Потом Поля, понятно, приведет вещь в порядок. Высушит и даже почистит, вон, какие обшлага у рукавов грязные. Игорю и в голову не приходит, что перед летом зимнее и весеннее стирать нужно, все мужчины такие, мама как-то говорила.
Темно-серая куртка оказалась огромной. Поля посмотрела на себя в зеркало и поежилась: она опять выглядела настоящим беспризорником. Полы болтались почти у колен, плечи спускались ниже локтей, шея смотрелась омерзительно тонкой и жалкой, ворот слишком широк для нее.
«Зато есть капюшон, и я не промокну, – одернула себя Поля, поспешно отворачиваясь от зеркала. – На улице все равно никого нет. А если я просто наброшу куртку на плечи, не надевая, все подумают – была в гостях, застал дождь, вот мне и выделили хозяйскую плащевку, чтоб добежала до дома…»
Поля грустно улыбнулась: неплохо придумано. Лишь бы Игорь не рассердился, все-таки Поля взяла его вещь без разрешения.
***
Поля влетела в холл, на ходу стягивая куртку и демонстративно не замечая Кирсанова. Он топтался с лейкой у фикуса и с готовностью поставил ее на пол, едва хлопнула дверь.
–Ка-акие люди, – насмешливо пропел он. – Признавайся, Аполлинария, сняла одежку с первого попавшегося бомжа? Караулила беднягу в подворотне?
–Вам тоже – не болеть, – хмуро бросила на ходу Поля и скрылась в своей комнате под лестницей.

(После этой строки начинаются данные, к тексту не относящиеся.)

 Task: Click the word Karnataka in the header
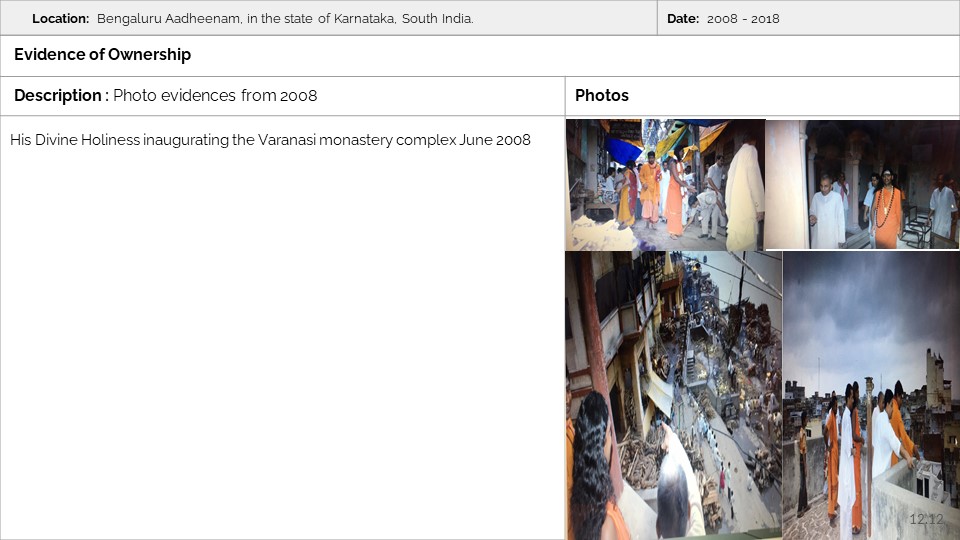[x=362, y=19]
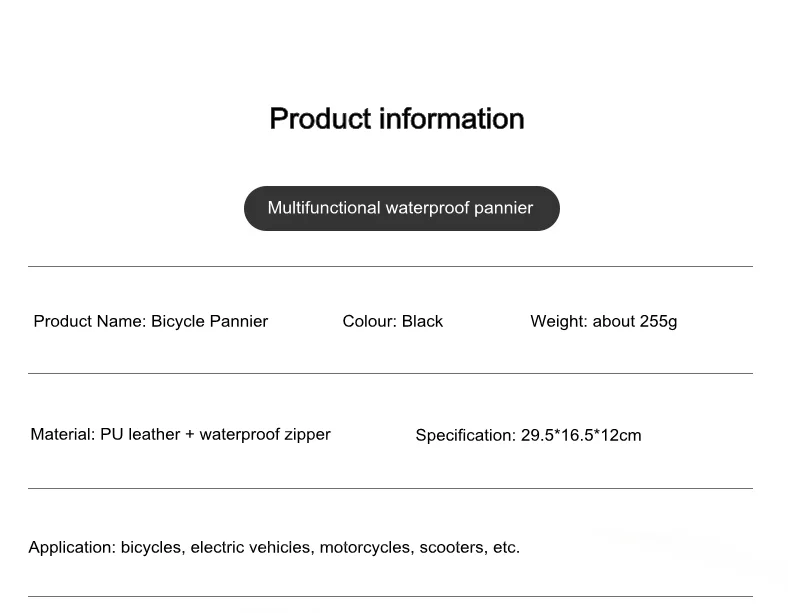Viewport: 790px width, 613px height.
Task: Select the "Bicycle Pannier" name value
Action: [x=210, y=321]
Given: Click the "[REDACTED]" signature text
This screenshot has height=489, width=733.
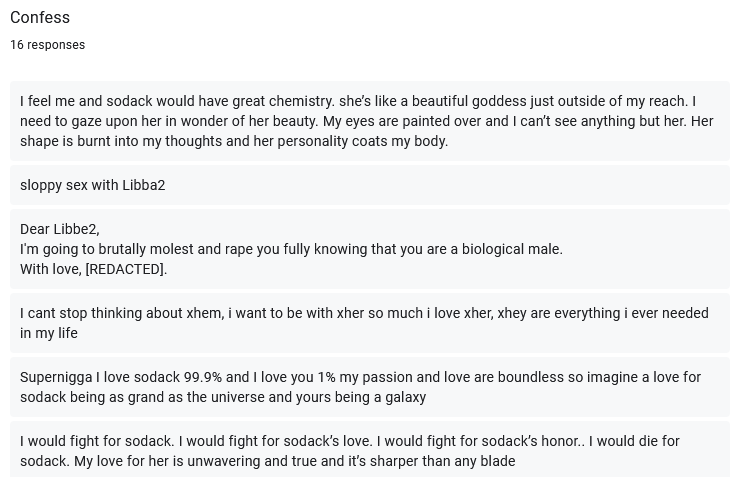Looking at the screenshot, I should pyautogui.click(x=125, y=269).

Она порадовалась простенькому замку – не хватало и здесь препираться с Кирсановым! – и с облегченным вздохом закрылась. Пристроила мокрую куртку на вешалку и быстро переоделась. На стук в дверь Поля не откликнулась, будто и не слышала.
Впрочем, вдруг это Мария Ивановна? Нужно же уложить волосы. Да нет, вряд ли. И потом – Мария Ивановна позвала бы. Наверняка она где-то на втором этаже, пылесосит, к примеру.
Поля неуверенно открыла шкатулку. Потрогала дорогие гребни – черепаховые, как уверяла Мария Ивановна – и сердито фыркнула: она что, сама не сможет причесаться? Ей несколько раз показывали!
Минут через пятнадцать Поля уже не была в себе так уверена. Руки ломило, а противные кудряшки никак не хотели укладываться и лезли со всех сторон, никакие шпильки, невидимки и гребни их не держали.
Пучок на затылке получался странным. Не гладким, как у Марии Ивановны, а колючим, словно маленький веник. По крайней мере, такой же рыжий, жесткий и лохматый.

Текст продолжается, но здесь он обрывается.